_THE DATA_
____
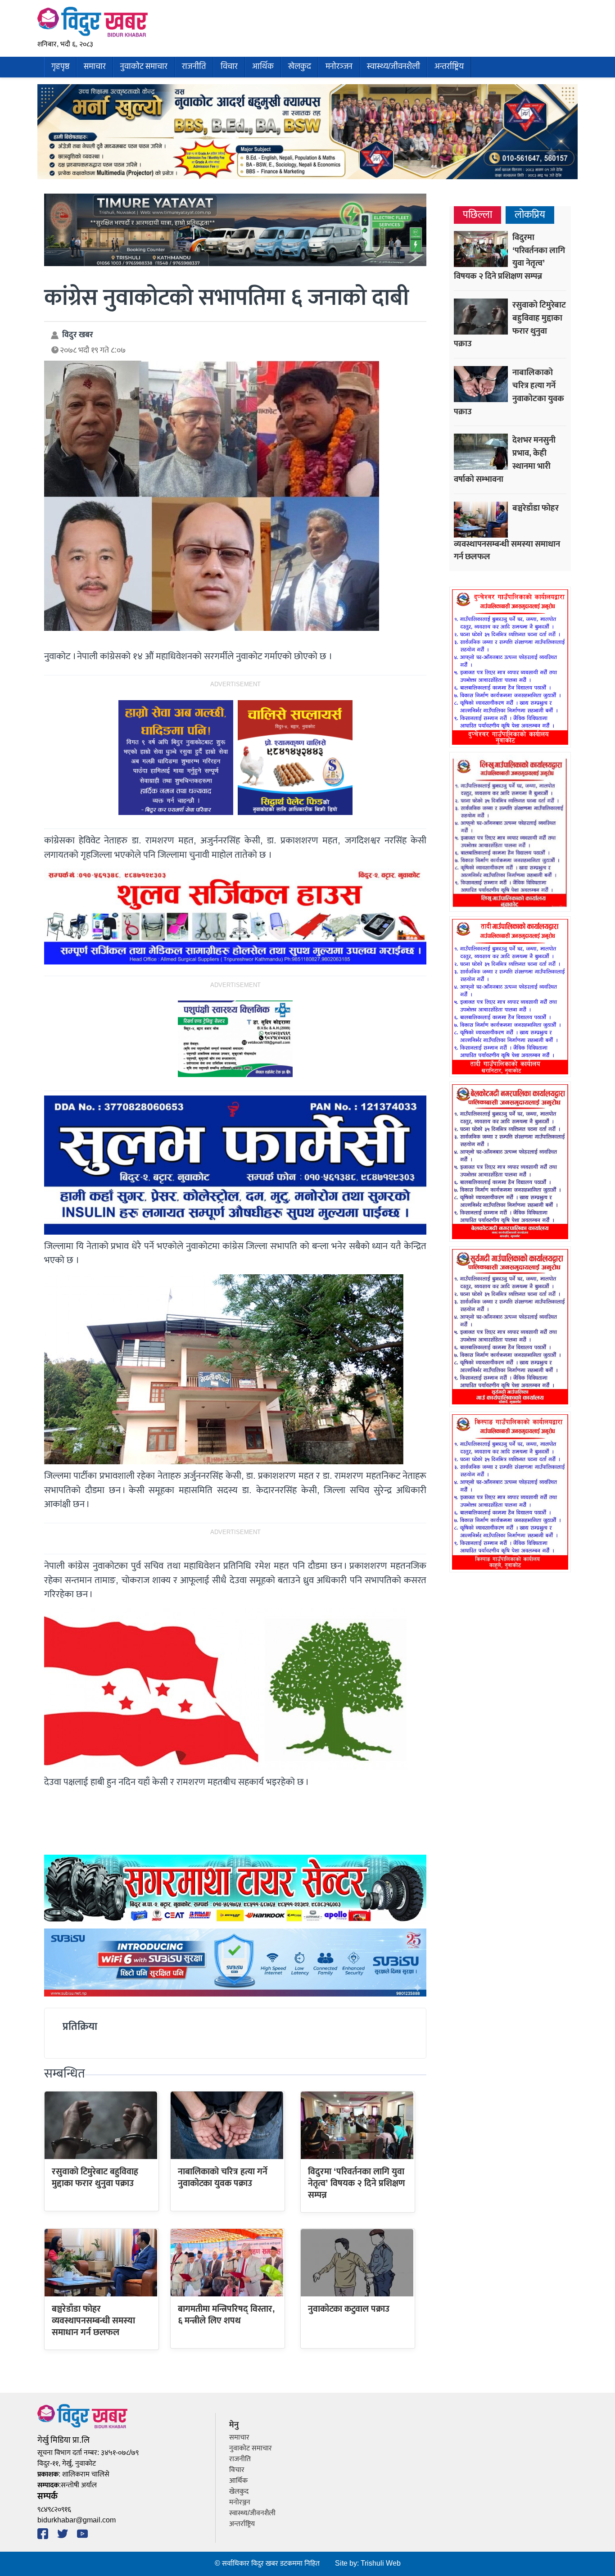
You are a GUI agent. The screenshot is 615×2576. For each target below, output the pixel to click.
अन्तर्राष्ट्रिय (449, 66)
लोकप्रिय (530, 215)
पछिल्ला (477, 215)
____
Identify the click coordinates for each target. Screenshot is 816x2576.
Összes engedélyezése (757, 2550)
____
_ACTIVITY_
Taking the entries above, write out exactly the lines starting with the line containing "You are a GUI" and going on through the line containing "पछिल्ला (477, 215)", both included, and nothing else.

_EXERCISE RESPONSE_
You are a GUI agent. The screenshot is 615×2576. For each target below, output the pixel to click.
अन्तर्राष्ट्रिय (449, 66)
लोकप्रिय (530, 215)
पछिल्ला (477, 215)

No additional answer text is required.